Why Auto-Captions Aren't WCAG Compliant (And What to Do Instead)

"We've been told auto captions aren't acceptable."

This quote from a frustrated faculty member on Reddit captures a growing realization across higher education: the auto-captions your LMS generates aren't enough for WCAG 2.1 compliance.

But why? And what does "acceptable" actually mean?

What WCAG 2.1 Actually Requires for Captions

WCAG 2.1 Success Criterion 1.2.2 (Captions - Prerecorded) requires:

"Captions are provided for all prerecorded audio content in synchronized media."

Sounds simple. But the key word is "captions"—not "auto-generated text that approximates speech."

The WCAG Definition of Captions

According to WCAG, captions must:

Be synchronized with the audio content
Include speaker identification when multiple speakers are present
Describe relevant sound effects (e.g., [applause], [phone ringing])
Be accurate enough to convey the same information as the audio

Auto-captions fail on multiple counts.

Why Auto-Captions Fail WCAG Compliance

1. Accuracy Rates Are Unacceptable

Industry studies show auto-caption accuracy rates:

| Platform | Average Accuracy | WCAG-Acceptable? | |----------|------------------|------------------| | YouTube Auto-Captions | 70-80% | No | | Zoom Auto-Transcription | 75-85% | No | | Teams Live Captions | 70-80% | No | | Panopto Auto-Captions | 75-85% | No |

WCAG doesn't specify an accuracy percentage, but accessibility experts generally agree that 95%+ accuracy is the minimum for meaningful access.

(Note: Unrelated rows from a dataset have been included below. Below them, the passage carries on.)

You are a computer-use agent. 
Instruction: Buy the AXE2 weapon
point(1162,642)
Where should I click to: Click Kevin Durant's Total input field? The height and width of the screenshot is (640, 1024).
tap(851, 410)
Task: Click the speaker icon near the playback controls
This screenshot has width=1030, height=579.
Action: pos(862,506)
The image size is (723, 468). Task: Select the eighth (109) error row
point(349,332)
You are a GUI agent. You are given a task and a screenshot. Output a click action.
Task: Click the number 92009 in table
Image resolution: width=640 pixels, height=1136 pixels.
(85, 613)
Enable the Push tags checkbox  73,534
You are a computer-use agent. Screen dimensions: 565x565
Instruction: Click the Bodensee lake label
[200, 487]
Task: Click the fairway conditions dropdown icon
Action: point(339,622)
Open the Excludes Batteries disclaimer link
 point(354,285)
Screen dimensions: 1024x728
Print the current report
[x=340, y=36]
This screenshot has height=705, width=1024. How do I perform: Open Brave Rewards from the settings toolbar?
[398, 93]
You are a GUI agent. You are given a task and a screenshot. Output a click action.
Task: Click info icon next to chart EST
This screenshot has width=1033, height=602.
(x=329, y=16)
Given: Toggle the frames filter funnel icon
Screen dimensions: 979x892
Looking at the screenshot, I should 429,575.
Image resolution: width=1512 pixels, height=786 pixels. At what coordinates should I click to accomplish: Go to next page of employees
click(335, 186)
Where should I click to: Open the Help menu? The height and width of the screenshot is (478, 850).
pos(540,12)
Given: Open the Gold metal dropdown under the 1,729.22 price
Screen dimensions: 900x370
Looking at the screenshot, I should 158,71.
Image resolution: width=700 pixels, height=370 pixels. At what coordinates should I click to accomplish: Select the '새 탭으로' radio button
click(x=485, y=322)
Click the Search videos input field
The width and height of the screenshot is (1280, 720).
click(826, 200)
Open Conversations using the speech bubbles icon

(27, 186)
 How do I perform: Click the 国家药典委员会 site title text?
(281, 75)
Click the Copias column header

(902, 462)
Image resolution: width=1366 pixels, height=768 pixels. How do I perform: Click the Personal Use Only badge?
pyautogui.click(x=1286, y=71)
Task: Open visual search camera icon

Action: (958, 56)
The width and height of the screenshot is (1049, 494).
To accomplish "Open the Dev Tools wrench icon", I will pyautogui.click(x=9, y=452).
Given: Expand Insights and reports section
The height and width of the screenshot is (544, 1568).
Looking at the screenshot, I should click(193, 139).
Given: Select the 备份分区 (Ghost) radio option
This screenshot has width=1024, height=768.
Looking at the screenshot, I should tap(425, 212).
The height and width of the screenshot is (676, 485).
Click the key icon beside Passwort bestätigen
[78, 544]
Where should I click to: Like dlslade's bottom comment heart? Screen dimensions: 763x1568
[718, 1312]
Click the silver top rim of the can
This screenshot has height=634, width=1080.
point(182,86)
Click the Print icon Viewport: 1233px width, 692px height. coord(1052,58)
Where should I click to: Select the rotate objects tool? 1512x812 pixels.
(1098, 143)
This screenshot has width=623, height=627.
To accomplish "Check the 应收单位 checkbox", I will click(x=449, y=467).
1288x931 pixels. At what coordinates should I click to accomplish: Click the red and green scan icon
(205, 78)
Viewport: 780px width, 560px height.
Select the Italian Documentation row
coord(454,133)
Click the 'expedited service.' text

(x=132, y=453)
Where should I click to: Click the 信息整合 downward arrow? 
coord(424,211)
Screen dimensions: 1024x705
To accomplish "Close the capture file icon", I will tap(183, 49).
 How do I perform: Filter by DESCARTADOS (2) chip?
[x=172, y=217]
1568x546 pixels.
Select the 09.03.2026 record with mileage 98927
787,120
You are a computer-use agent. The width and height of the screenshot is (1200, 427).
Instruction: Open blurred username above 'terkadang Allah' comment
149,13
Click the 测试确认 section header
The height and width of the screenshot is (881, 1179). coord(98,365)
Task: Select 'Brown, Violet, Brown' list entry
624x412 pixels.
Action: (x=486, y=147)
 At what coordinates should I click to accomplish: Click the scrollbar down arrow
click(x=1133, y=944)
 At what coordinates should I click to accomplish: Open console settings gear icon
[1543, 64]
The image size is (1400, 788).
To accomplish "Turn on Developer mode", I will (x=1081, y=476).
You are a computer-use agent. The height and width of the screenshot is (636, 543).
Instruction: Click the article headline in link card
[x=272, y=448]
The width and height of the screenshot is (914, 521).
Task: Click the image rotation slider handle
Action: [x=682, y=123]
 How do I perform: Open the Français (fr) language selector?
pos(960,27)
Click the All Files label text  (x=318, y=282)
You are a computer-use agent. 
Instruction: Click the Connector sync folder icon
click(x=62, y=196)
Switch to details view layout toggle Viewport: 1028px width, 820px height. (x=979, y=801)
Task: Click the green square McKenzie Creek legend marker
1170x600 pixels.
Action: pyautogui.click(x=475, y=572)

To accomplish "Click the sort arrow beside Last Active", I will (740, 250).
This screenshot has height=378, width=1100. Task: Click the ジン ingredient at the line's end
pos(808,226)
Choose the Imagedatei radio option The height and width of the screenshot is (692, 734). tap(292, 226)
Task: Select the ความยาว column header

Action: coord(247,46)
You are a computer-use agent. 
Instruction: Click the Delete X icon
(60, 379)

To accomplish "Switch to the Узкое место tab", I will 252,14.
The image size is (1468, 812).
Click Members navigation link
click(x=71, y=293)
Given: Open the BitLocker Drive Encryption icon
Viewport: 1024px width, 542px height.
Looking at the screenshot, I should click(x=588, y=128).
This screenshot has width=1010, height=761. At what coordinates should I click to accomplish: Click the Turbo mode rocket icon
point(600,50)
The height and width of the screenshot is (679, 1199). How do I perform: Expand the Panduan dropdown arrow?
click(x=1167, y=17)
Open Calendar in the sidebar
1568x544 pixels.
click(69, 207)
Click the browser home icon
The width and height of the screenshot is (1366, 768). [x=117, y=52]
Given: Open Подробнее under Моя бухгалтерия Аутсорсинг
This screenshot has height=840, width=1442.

A 75% accuracy rate means 1 in 4 words is wrong. For a 50-minute lecture, that's approximately 1,500 errors.

2. Technical Terms Are Massacred

Auto-captions struggle with:

Discipline-specific vocabulary: "mitochondria" becomes "my toe Andrea"
Names and proper nouns: "Professor Chakrabarti" becomes "Professor chalk robbery"
Acronyms: "WCAG" becomes "W cag" or "double you cag"
Mathematical expressions: "x squared" becomes "ex squared" or worse
Foreign language terms: Completely garbled

For STEM courses, the problem is catastrophic. A chemistry lecture where "benzene ring" becomes "ben's green ring" is useless to a deaf student.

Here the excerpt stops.